AMI was also one of risk factors in our study, which was only reported by Bouzas-Mosquera [10] in the urgent cardiac catheterization. Because of hemodynamic instability and unfeasibility of adequate prophylaxis, patients with AMI undergoing urgent PCI are prone to kidney hypoperfusion and then the development of CIN [25].

Two variables, the heart failure and use of IABP, were also strong independent predictors of CIN in our risk score. Heart failure, likely due to a reduced effective arterial blood volume and its effect to decrease GFR, enhances the likelihood of developing CIN after contrast media exposure [2]. IABP may result in the partial occlusion of the renal blood flow if it is positioned too low, which also promotes the development of CIN after contrast media exposure [9].

Many studies have shown that diabetes is a predictor of CIN [912, 26]. However, data from our study did not confirm these previous observations. This difference might relate to a high proportion (83 %) of patients with diabetes who had normal renal function in our study.

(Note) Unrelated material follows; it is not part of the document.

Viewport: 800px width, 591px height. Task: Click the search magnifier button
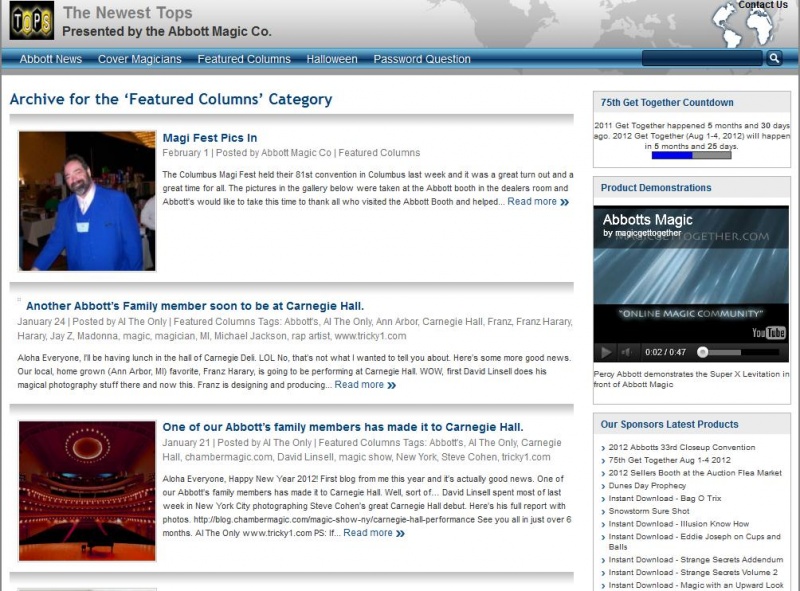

In an earlier prospective controlled study, the risk of CIN in patients with diabetes and normal renal function was not higher than in control patients [27]. In 2006, the CIN Consensus Working Panel stated: “it is not clear whether the risk of CIN is significantly increased in patients with diabetes who do not have renal impairment” [20] and the updated CMSC of ESUR guidelines published in 2011 also hold the same opinion [13]. It needs further studies to clarify this issue.

Since 2004 several risk scores have been created for prediction of CIN [912, 26, 28], these risk scores were different in the research objects, CIN diagnostic criteria and assessed variables. Among these risk scores, Mehran risk score has been widely used on the world for CIN prediction, including recent application to the patients with ST-elevation myocardial infarction treated with PCI in Italy and Turkey [29, 30]. Because the Mehran risk score may be a valuable predictive tool, we chose it, as a reference, to perform an external validation in our 3945 patients. In the original validation population of Mehran risk score, the area under ROC curve was 0.67 [9], but the discriminative power of Mehran risk score in our patients was lower with an area under ROC curve of 0.57 (95 % CI 0.54–0.60), which is quite similar to the result of external validation in the Italy study, 0.57 (95 % CI 0.52–0.62) [30]. These facts suggest that a risk score tends to be more accurate in the population from which it was derived. So, it should be necessary to develop a risk score in Chinese population for prediction of CIN after cardiac catheterization.

There are several limitations in the present study. First, this is a retrospective analysis, so its inherent weakness cannot be avoided. For example, some clinical variables such as hypoalbuminemia and left ventricular ejection fraction could not be included in multivariable logistic regression analysis because these data in medical records were not complete. Second, the statistical power of this study might not be very strong because our risk score was derived and validated by a single center. For the widely application of the risk score a multicenter prospective validation is still needed. Finally, the risk score could only evaluate the short-term in-hospital CIN risk without the information of long-term outcome.

Conclusion

A simple risk score for prediction of CIN development after cardiac catheterization in Chinese patients was derived and validated by this study. Use of this risk score may help clinicians to perform early preventative strategies to minimize the risk of CIN.